I Wayan Arta Dipa: “Jika Membantah Penelitian Santo Saba,Berusahalah Mencari Jawaban, Berlomba Lakukan Penelitian”

PENJURU.ID|KARANGASEM – Rasa bangga dan salut kepada para sahabat Putra Nusantara yang gagah berani membongkar Misteri Sejarah masa lalu yang sudah lama terkubur entah siapa yang mengubur itu tidak penting .

Tema yang diangkat oleh Penjuru TV Channel Bali dengan Moderator Jala Sathya Girinatha bersinergi dengan Santo Saba Piliang (Peneliti Senior Turn Back History) dan Ida Bagus Gede Bergawa Grandita S.S (Praktisi Budaya Bali Millenial) ” Merekontruksi Kembali Sejarah Nusantara. “Justru hal tersebut akan membuat para ahli sejarah akan berpikir ulang seribu kali.” kata Dr.I Wayan Arta Dipa.SH.MH., Wakil Bupati Karangasem saat dikonfirmasi penjuru.id, Rabu, (01/09) melalui sambungan telepon.

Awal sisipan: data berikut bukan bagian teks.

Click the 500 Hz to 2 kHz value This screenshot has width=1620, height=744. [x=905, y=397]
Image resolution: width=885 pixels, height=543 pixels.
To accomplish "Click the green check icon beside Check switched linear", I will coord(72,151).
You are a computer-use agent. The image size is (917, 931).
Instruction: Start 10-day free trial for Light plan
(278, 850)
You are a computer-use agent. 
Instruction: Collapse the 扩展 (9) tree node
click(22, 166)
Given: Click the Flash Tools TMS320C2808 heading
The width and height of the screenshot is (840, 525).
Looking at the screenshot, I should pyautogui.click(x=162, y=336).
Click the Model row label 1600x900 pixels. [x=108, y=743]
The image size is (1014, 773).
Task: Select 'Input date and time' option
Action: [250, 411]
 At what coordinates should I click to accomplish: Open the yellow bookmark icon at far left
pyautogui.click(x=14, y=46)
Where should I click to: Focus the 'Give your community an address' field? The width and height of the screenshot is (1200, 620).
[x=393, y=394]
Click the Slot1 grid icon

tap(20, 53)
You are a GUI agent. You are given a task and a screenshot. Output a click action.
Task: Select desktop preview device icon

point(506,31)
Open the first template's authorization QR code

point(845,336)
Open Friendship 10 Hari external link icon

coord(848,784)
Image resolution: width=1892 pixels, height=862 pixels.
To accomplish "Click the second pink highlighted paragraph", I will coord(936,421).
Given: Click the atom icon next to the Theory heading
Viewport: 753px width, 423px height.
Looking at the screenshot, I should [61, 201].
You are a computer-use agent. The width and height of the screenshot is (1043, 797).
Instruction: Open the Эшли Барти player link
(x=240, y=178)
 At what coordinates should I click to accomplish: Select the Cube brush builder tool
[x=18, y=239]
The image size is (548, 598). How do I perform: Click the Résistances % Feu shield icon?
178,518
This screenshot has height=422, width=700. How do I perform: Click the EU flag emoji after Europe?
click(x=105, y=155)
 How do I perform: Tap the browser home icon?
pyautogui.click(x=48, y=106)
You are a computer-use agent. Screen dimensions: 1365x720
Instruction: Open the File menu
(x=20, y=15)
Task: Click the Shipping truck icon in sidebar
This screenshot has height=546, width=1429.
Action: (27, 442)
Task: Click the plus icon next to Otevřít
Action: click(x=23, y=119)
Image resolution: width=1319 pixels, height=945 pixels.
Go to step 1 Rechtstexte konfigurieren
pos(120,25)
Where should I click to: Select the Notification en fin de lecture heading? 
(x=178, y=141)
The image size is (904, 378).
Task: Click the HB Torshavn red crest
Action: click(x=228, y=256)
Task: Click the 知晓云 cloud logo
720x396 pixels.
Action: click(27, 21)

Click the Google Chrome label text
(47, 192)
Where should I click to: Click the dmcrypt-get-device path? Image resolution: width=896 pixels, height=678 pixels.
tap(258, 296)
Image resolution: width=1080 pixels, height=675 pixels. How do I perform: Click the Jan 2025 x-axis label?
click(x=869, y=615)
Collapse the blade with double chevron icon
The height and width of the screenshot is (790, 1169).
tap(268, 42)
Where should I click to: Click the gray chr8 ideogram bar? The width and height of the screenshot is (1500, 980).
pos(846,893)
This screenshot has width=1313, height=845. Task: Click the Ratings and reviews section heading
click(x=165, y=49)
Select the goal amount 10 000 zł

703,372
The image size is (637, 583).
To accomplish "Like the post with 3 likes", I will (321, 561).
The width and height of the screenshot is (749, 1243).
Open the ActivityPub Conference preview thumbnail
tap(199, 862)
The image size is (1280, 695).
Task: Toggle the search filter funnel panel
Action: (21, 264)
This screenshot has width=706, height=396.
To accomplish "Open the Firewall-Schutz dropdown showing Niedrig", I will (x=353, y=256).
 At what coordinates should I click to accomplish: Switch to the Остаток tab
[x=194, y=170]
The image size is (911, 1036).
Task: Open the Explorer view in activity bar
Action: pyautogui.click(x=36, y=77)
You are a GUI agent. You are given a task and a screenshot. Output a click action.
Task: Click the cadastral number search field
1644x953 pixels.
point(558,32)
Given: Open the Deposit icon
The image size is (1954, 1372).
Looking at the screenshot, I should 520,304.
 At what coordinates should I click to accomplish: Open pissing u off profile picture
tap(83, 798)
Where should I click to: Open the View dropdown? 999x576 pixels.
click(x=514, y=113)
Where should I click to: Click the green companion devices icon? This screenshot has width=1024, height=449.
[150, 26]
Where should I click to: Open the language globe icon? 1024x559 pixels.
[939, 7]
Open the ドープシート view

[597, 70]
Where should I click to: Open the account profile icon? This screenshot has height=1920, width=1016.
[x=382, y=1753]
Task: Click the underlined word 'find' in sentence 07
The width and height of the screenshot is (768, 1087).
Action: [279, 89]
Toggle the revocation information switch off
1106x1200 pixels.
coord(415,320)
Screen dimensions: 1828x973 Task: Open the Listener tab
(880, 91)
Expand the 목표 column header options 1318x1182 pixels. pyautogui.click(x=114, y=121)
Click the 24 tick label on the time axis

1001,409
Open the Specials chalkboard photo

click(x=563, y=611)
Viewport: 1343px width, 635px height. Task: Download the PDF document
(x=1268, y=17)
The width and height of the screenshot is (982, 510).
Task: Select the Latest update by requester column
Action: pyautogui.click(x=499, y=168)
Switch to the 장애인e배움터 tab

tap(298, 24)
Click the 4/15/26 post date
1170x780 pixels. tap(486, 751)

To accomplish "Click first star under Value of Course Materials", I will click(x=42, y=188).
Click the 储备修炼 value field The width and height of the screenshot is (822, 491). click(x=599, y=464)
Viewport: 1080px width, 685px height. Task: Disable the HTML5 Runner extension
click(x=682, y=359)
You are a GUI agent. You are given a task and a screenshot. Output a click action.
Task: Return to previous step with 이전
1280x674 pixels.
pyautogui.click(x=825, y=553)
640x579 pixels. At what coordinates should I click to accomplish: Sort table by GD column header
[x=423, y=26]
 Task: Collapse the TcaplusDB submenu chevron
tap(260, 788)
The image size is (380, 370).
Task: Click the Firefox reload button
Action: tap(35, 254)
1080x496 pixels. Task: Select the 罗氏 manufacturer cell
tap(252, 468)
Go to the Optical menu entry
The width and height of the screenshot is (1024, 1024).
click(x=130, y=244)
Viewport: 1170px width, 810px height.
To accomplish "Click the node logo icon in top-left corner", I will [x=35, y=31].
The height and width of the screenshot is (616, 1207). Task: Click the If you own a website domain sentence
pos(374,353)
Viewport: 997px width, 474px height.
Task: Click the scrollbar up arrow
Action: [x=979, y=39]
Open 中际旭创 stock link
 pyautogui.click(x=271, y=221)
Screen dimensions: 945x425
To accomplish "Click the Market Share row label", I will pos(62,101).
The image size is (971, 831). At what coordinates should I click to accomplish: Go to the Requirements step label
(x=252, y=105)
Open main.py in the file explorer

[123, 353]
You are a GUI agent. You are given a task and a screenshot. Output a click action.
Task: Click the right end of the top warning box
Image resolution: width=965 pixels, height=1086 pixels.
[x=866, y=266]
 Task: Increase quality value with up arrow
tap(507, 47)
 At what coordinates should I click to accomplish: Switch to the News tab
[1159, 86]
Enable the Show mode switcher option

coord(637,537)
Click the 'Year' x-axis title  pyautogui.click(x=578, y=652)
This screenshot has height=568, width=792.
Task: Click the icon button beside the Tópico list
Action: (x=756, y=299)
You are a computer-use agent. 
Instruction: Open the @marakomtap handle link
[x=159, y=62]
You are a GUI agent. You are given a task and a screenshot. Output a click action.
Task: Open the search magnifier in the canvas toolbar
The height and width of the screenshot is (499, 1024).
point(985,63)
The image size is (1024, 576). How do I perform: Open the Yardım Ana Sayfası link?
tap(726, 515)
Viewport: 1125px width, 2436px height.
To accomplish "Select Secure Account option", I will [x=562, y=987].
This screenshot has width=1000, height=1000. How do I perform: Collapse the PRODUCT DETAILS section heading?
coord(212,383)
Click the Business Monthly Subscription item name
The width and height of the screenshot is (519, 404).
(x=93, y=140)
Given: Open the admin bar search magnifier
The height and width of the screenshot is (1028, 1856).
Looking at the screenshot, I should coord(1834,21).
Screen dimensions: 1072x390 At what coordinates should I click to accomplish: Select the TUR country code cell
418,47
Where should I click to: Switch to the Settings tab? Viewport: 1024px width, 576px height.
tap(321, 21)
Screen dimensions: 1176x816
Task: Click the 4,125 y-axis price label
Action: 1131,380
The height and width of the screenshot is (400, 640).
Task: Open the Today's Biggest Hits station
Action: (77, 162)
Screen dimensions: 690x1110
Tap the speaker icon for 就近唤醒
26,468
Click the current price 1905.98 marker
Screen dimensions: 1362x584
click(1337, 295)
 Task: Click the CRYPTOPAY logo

Arta Dwipa menegaskan, tetapi jika Beliau bijak , pasti akan menyadari bahwa Ilmu itu Dinamis , tidak ada yang kekal abadi dan kita sebagai manusia biasa tentu juga harus sadar bahwa tidak ada yang sempurna .

“Dalam tataran Akademis setiap saat ada perubahan sejalan dengan perkembangan teknologi dan Informasi , lebih saat ini banyak yang akan mengalami perubahan.” tegasnya.

Contoh dalam tataran Akademis : Kita mengenal teori Evolusi Darwin , mengatakan manusia berasal dari Perubahan Kera , sekarang teori ini telah terbantahkan karena ada temuan penelitian baru yang terbukti mampu menggugurkan Teori Darwin yang bepuluh tahun kita anggap benar dan banyak ahli saat itu kagum dengan Teori Darwin tanpa berusaha mencari dan menelusuri kebenaran dimaksud , bahkan bangga denga mencomot atau Copy Pasta teori sejenisnya .

“Berangkat dari perkembangan Ilmu teknologi dan Ilmu pengetahuan yang begitu Dinamis , maka para Ilmuan yang ada / Tokoh apapun namanya / gelar apaun yang disematkan pada dirinya tidak perlu kebakaran jenggot ketika melihat kenyataan bahwa ada penemuan baru yang saih dan bahkan menggugurkan hasil penelitian kita.” paparnya.

“Jika ingin membantah , saya mengajak agar berusaha mencari jawaban , berlomba melakukan penelitian.” imbuhnya.

“Kita sadar bahwa bicara sejarah , apalagi sudah ribuan tahun sangat amat sulit mencari reprensi yang akurat . Karena itu sekali lagi saya bangga melihat putra putri Sahabat Nusantara yang meluangkan waktu dan tenaga serta pengorbanan yang tidak terhitung besarnya mau melakukan penelitian tentang Peradaban Bangsa Nusantara masa lalu yang sesungguhnya sudah demikian maju tapi tenggelam entah kenapa.” paparnya.

“Semoga banyak lahir dan muncul Santo Saba Pikiang yang lain , utamanya Para Ahli sejarah legowo ikut melakukan penelitian demi Nusantara kita tercinta.”pungkasnya.(Nayaka Penjuru).